» **Article**
# Fashion-MNIST Dataset Classification with Scikit-Learn and PyTorch

In this project, we'll create a classifier using the fashion-MNIST dataset. We'll start with data exploration and a baseline model using Scikit-Learn's Logistic Regression. Then, we'll build a more advanced model using PyTorch to create a neural network. This step-by-step guide is designed to be completed in small sections of 5-10 minutes each.

## High Level outline

### 1) Fetching, using, and manipulating datasets
- Requires knowing sklearn, numpy, matplotlib, and pandas
### 2) Baseline ML training with sklearn
- Use sklearn to train and evaluate your model on the data
### 3) Create your own SimpleNN and CNN
- Use pytorch to pull in data, train your model and evaluate it
### 4) Compare Sklearn and your custom models

# Sources You should use for your project

- [NumPy Documentation](https://numpy.org/doc/)
- [Matplotlib Documentation](https://matplotlib.org/stable/contents.html)
- [Pandas Documentation](https://pandas.pydata.org/docs/)
- [scikit-learn Documentation](https://scikit-learn.org/stable/documentation.html)
- [PyTorch Documentation](https://pytorch.org/)



## Table of Contents
- [Step 0 Install all necessary libraries](#step-0-install-all-necesssary-libraries) 
- [Step 1 Import Libraries and Load Dataset](#step-1-import-libraries-and-load-dataset)
- [Step 2 Explore the dataset](#step-2-explore-the-dataset)
- [Step 3 Preprocess and normalize the data](#step-3-preprocess-and-normalize-data)
- [Step 4 Split the data into test and training](#step-4-split-data-into-training-and-testing-sets)
- [Step 5 baseline model with sklearn](#step-5-baseline-model-with-scikit-learn-linear-models)
- [Step 6 evalute the baseline model](#step-6-evaluate-baseline-model)
- [Step 7 convert the data to pytorch tensors](#step-7-convert-data-to-pytorch-tensors)
- [Step 8 Create DataLoaders](#step-8-create-dataloaders)
- [Steo 9 Define custom NN with pytorch](#step-9-define-the-pytorch-neural-network-model)
- [Step 10 Train your NN](#step-10-train-the-neural-network)
- [Step 11 Visualize the training loss](#step-11-visualize-training-loss)
- [Step 12 Evaluate the NN model](#step-12-evaluate-neural-network-model)
- [Step 13 Create a confusion matrix](#step-13-confusion-matrix-and-sample-predictions)
- [Step 14 Visualize classification vectors of custom NN](#step-14-visualizing-classification-vectors-of-a-neural-network)
- [Step 15 Repeat steps 7-14 for CNN](#step-15-repeat-steps-7-14-for-a-custom-cnn-model)
- [Step 16 Convert data to tensors](#step-16-convert-the-data-to-tensors)
- [Step 17 Create DataLoaders](#step-17-create-data-loaders)
- [Step 18 Define simple CNN model](#step-18-define-a-simple-cnn-model)
- [Step 19 Train CNN](#step-19-train-the-cnn-model)
- [Step 20 Visualize the training loss](#step-20-visualize-the-training-loss)
- [Step 21 Evaluate the CNN model](#step-21-evaluate-the-cnn-model)

» **Dataset content**
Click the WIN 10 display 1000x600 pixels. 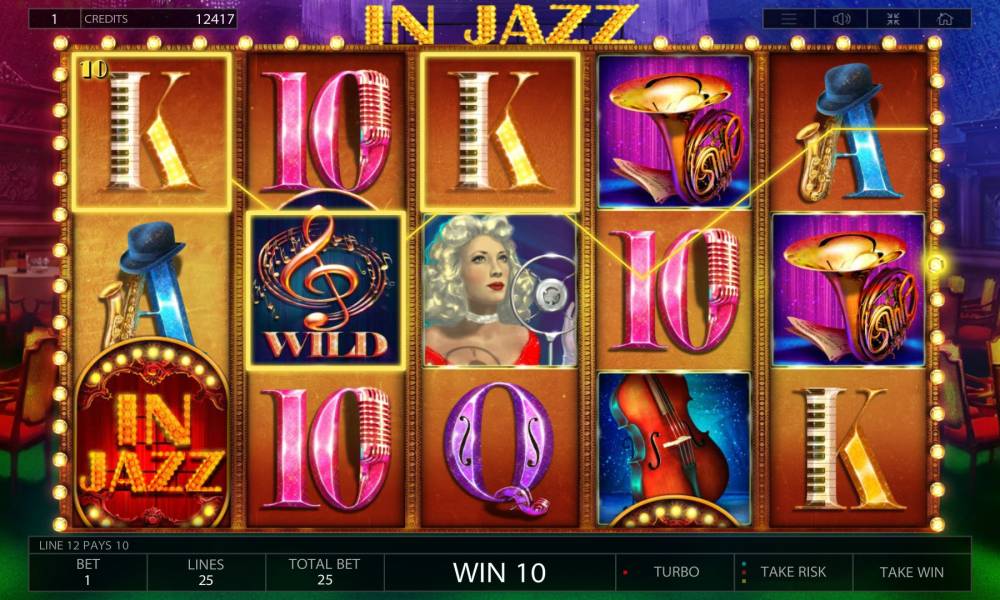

» **Exercise brief**
Return the stretch of the Fashion-MNIST guide from "- [Step 14 Visualize" through "7-14 for CNN](#step-15-repeat-steps-7-14-for-a-custom-cnn-model)", word for word. This data comes from a different source than the Fashion-MNIST guide.

» **Result of this task**
- [Step 14 Visualize classification vectors of custom NN](#step-14-visualizing-classification-vectors-of-a-neural-network)
- [Step 15 Repeat steps 7-14 for CNN](#step-15-repeat-steps-7-14-for-a-custom-cnn-model)